Treasury Secretary: Once again the U.S. is about to hit the debt limit


© J. Scott Applewhite, AP



Treasury Secretary Jacob Lew told Congress on Friday that he'll once again have to take measures to keep the federal government under the legal debt limit after a suspension of the limit expires Sunday.

Beginning Monday, Lew said the Treasury Department will take "extraordinary measures" to keep the government from defaulting on its debt. Those include a halt to new investments in federal employee pension funds, a moratorium on deposits from state and local governments, and drawing down a $23 billion currency stabilization fund.


Lew did not say how long those measures would last. But the Bipartisan Policy Center, which tracks the finances underlying the national debt, estimates that the government will run out of borrowing ability completely sometime between Oct. 1 and Dec. 31.


Since 1917, Congress has set an overall limit, or debt ceiling, to the amount that the Treasury can borrow.

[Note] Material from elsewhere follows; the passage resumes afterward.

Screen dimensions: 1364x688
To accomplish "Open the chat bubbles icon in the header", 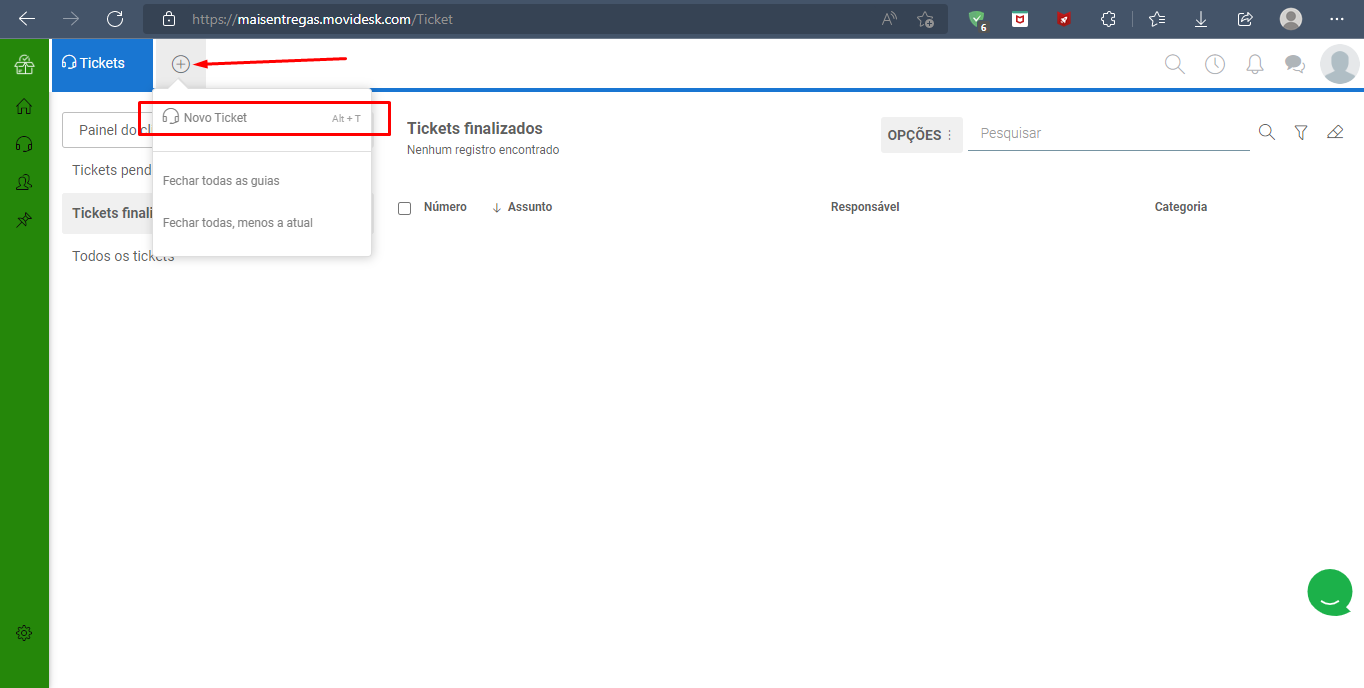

But after a number of high-stakes battles over raising the debt limit in recent years, Congress simply suspended the law.


The latest suspension expires Sunday, resetting the new debt limit at the current level of about $18.1 trillion.


Lew specifically ruled out other alternatives — like selling off government assets in what Lew called a "fire sale" — to stay under the debt limit.


"Selling the nation's gold to meet payment obligations would undercut confidence in the United States both here and abroad, and would be extremely destabilizing to the world financial system," Lew said.